Something I've always considered, but not confirmed (and probably won't until I get my hadns on this thing) is the way this userface could possibly 1up every other touch screen interface.
Traditional touch screens (conductive or not), I think, rely on touching the on screen buttons (duh). You have to be accurate though. But something I thought (or maybe just hope) the iPhone/apple did was really think about the software behind that. The keys look really small - I wouldn't be surprised if they had algorithms that really made use of both spellcheck, hardware, and other software featues to accurately gage what it thought you pressed - not just measuring it by hardware alone like traditional interfaces.

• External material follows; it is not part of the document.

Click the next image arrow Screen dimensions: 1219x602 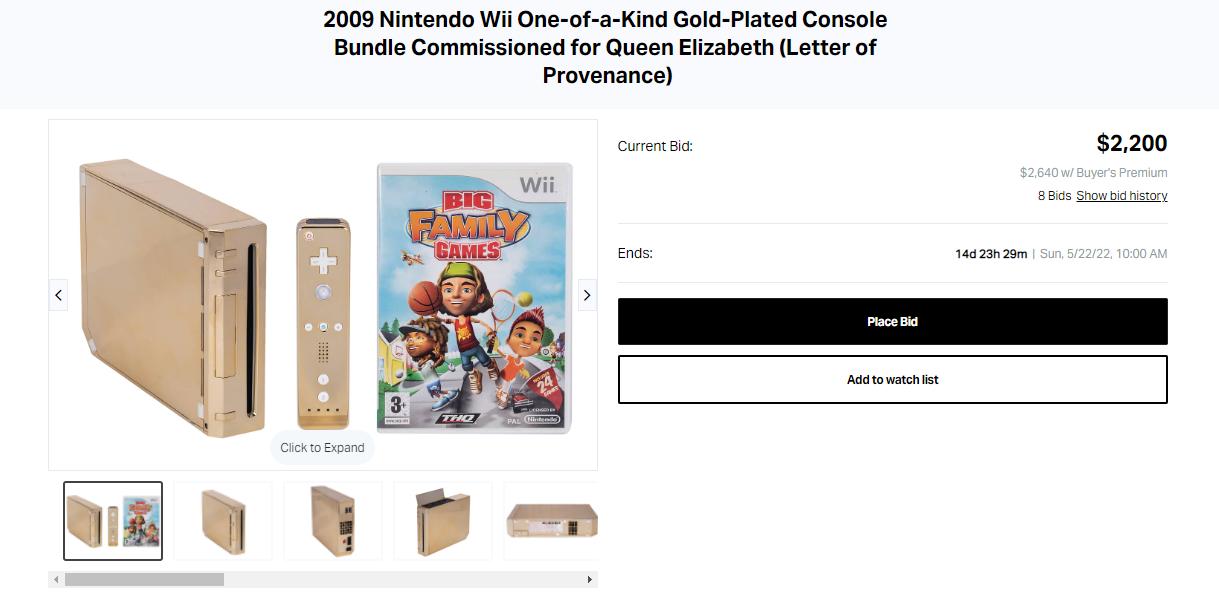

Like you're trying to spell 'the', you kind of hit the "Y" "h" and something the hardware can't tell is 'w' or 'e', but everything tells the software taht you tried to spell 'the', so it changes it to that on the fly. Like predictive spelling COMBINED with smart hardware.
That kind of thing would make it the next step in touch screen interfaces, where it becomes seamless with ther user, and they don't have to be as accurate.
Of course, it could just be a standard touch interface, in which case it could be a little annoying. For the record, I liek the idea behind the ipod, but in it's actual use, I don't like it so much - it's too sensitive, and I end up touching it when I got to hit the centre button - maybe I have fat thumbs.